BitMap Inverted Index (Full Text)
Pinot supports pluggable Sorted Index, BitMap Index, and Inverted Index. BitMap Index is used to optimize queries on categorical data. Inverted Index is used to support lookup by key word. They are chosen to make use of the features of social data, which are usually categorical and textual.
Inverted Index can be built based on BitMap. BitMap Index can be optimized with various compression techniques. Data columns can also be physically reordered to optimize some specific queries in Pinot, since filters on such column will end up targeting a contiguous range of the column data.
Tuple-at-a-Time Model Vectorized Model
Pinot supports both Vectorized Model and Tuple-at-a-Time Model. Which one to use depends on the query type and the organization of column data. Bulk optimizations can be made if a target column has been physically reordered. Pinot also leverages the zone map of each segment to accelerate queries.
Queries are split into subqueries and executed in parallel on corresponding segments.
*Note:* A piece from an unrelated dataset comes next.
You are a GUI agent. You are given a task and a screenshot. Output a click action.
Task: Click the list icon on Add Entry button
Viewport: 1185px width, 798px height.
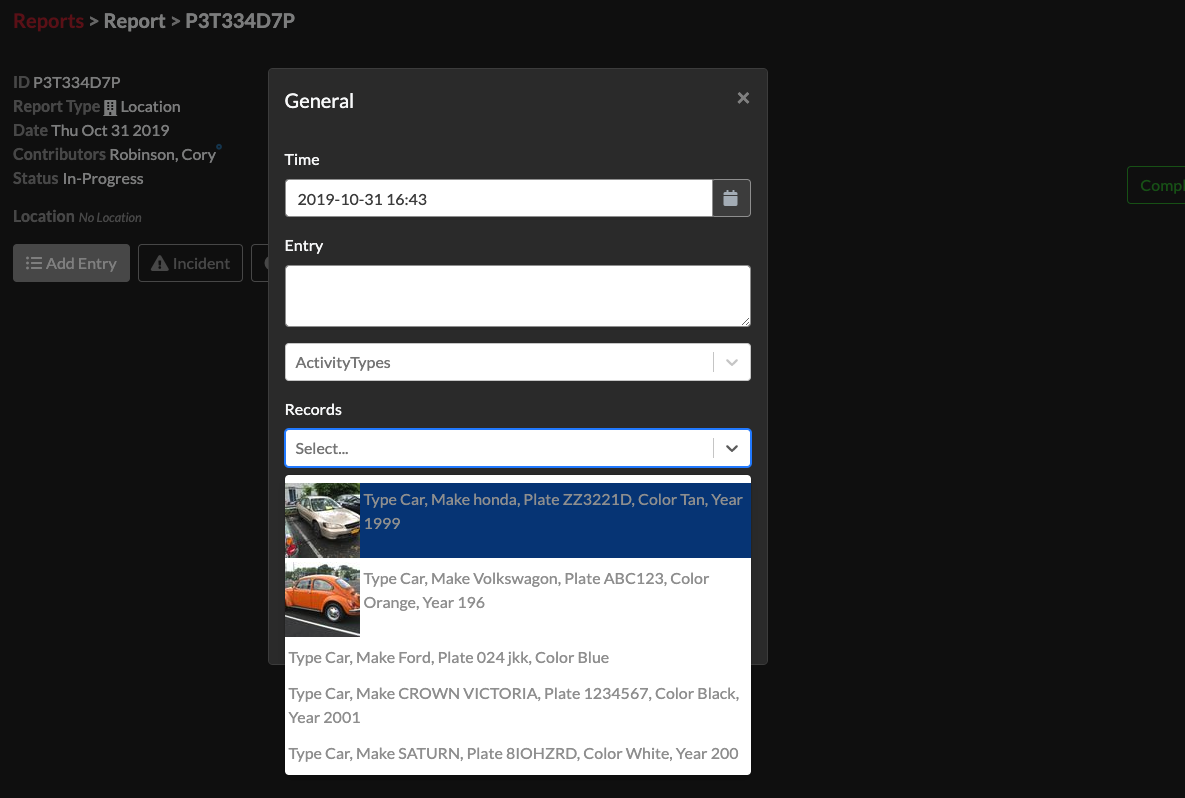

Pinot uses Pinot Query Language (PQL) as its query interface, which is a subset of SQL. PQL supported query operations are selection, ordering and pagination on selection, filtering, aggregation, and grouping on aggregation. It does not support joins, nested queries, record-level creation, updates, deletion, or any data definition language (DDL).
Grouping on aggregation have a default truncation of top 10 result tuples. PQL uses TOP n
to set this truncation.
Decomposition Storage Model (Columnar)
Pinot uses the PAX storage model, which divides tuples into segments and stores data inside each segment in columnar manner. A segment is immutable and typically contains tens of millions of rows. It also stores metadata, indexes, and zone maps for its tuples.
Pinot server nodes store segments in directories of UNIX file system. Each such directory contains a metadata file and an index file. The metadata file stores information about tuple columns in the segment. The index file stores indexes for all the columns. The global metadata about segments, including the mapping of a segment to the node where it is positioned, is maintained in controller nodes.
Each segment is indeed a cache of data, which has an expiration time to ensure certain data freshness. The original sources of segments are external systems like Kafka and Hadoop / HDFS.
Pinot consists of four parts: servers, controllers, brokers, and minions. They together support the functionality of data storage, data management, and query processing. A brief introduction to them is as below:
Servers are responsible for temporary data storage and query execution. Pinot stores segments in each server node in distributed manner. Each segment is loaded from external data source under the control of controller nodes. A segment has multiple replicas to improve throughput.
Controllers are responsible for maintaining global metadata and system state. They are implemented with Apache Helix.
Brokers are responsible for routing queries and gathering results. They control the flow of queries such as where each query should go to and how to generate the final result with intermediate results from different nodes.
Minions are responsible for running maintenance tasks, which are usually time consuming and should not influence the running queries.
In a typical process to load a segment, controller nodes first tell server nodes to fetch segments. Server nodes then fetch global metadata and load segments from corresponding external object store nodes. Finally, controller nodes and broker nodes update global metadata and cluster states.
In a typical process to execute a query from a client, Broker nodes first pick a routing table for the query and contact corresponding Server nodes. Server nodes then execute the query based on what segments they have. Results are gathered, merged, and returned to Broker nodes. Broker nodes finally process the result to see if there is error or timeout and then reply to the client.